The latest quarterly survey of Brazil’s manufacturing sector (Sondagem Conjuntural da Indústria de Transformação), which has been conducted regularly for 38 years by the Getúlio Vargas Foundation’s Brazilian Institute of Economy (Ibre/FGV), found that the sector is optimistic about 2005.
Although the survey was released in December, it was made in October; that is, before two increases in the country’s benchmark interest rate (Selic) and the drop in the value of the dollar against the real. It reflects sector expectations regarding 2005.
According to Aloisio Campello, who coordinated the survey, it interviewed 1,003 industries in 24 states, which employ 967,434 workers and have annual revenue totalling US$ 135 billion (360 billion reais), or around 25% of total sector revenue. The survey, explains Campello, focused on six areas.
Revenue – 83% of those interviewed said they expected a rise in revenue in 2005. That was up from 80% in the prior survey (in October 2003, which measured expectations for 2004).
Business – In October 2002, 48% of those interviewed said they expected more business in 2003. In October 2003, once again, 48% expected more business for the next year.
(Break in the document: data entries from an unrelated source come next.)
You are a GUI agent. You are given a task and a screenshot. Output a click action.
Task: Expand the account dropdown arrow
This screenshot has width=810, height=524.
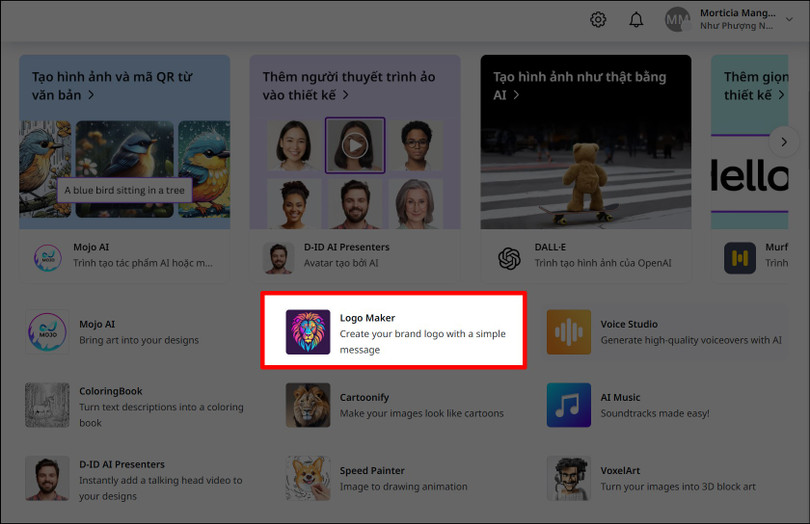(790, 20)
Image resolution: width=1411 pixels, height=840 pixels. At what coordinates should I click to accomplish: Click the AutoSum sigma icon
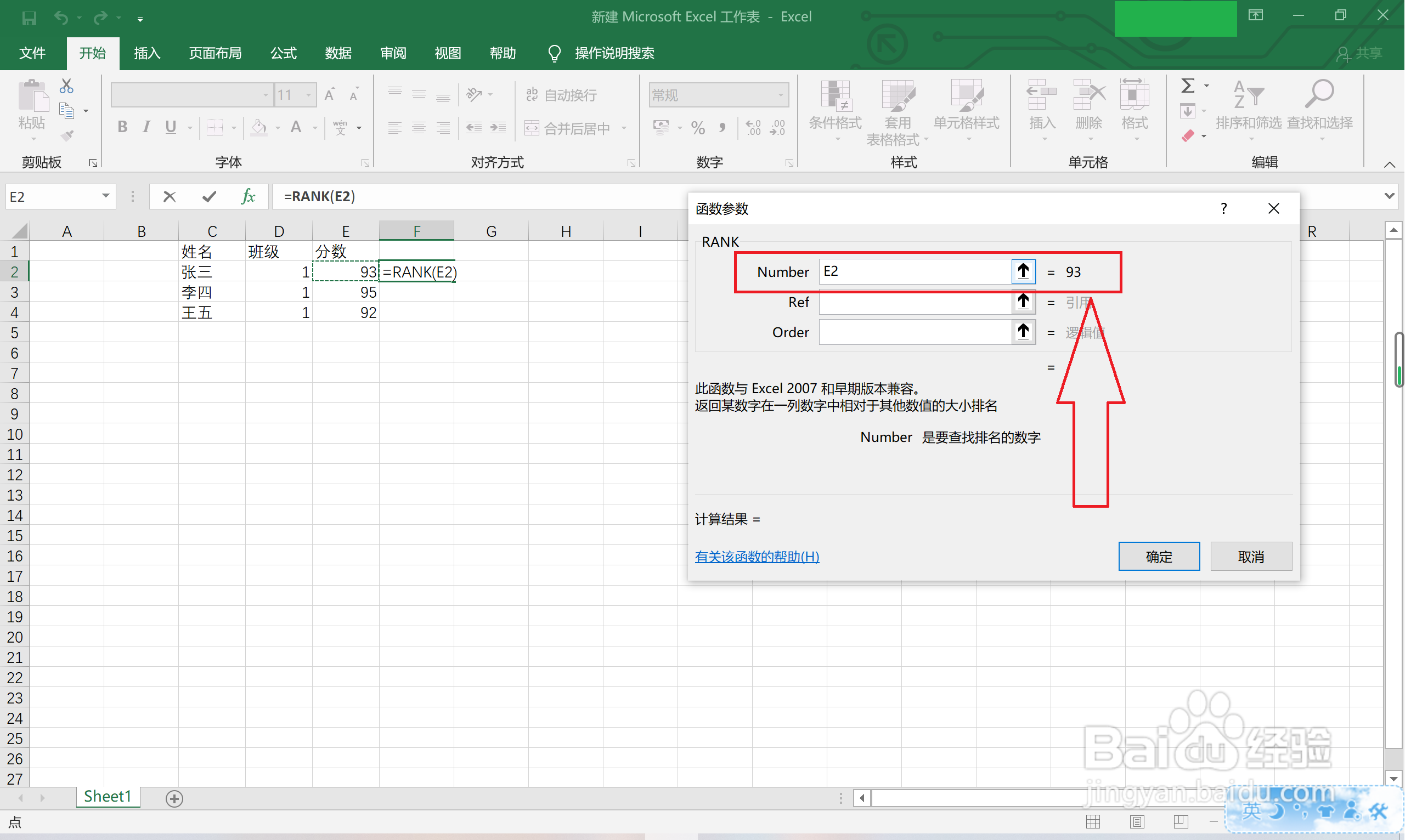click(x=1188, y=86)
In October 2004, the number had risen to 67%, with regard to 2005.
Hiring new workers – In the last three surveys, the number of those interviewed who said they expected to hire new workers in the next year rose from 29% (2002), to 35% (2003) to 47% last October.
Investments – In the last three surveys, the number of those interviewed who said they expected to increase investments in the next year rose from 33% (2002), to 45% (2003) to 52% last October.
Exports – In the last three surveys, the number of those interviewed who said they expected to increase exports in the next year fell from 64% (2002) to 55% (2003), and rose to 63% last October.
Imports – By showing that they expect to increase imports, industries are saying they expect to increase production. In the last two surveys, the number of those interviewed who said they expected to increase imports in the next year has gone from 31% to 43%.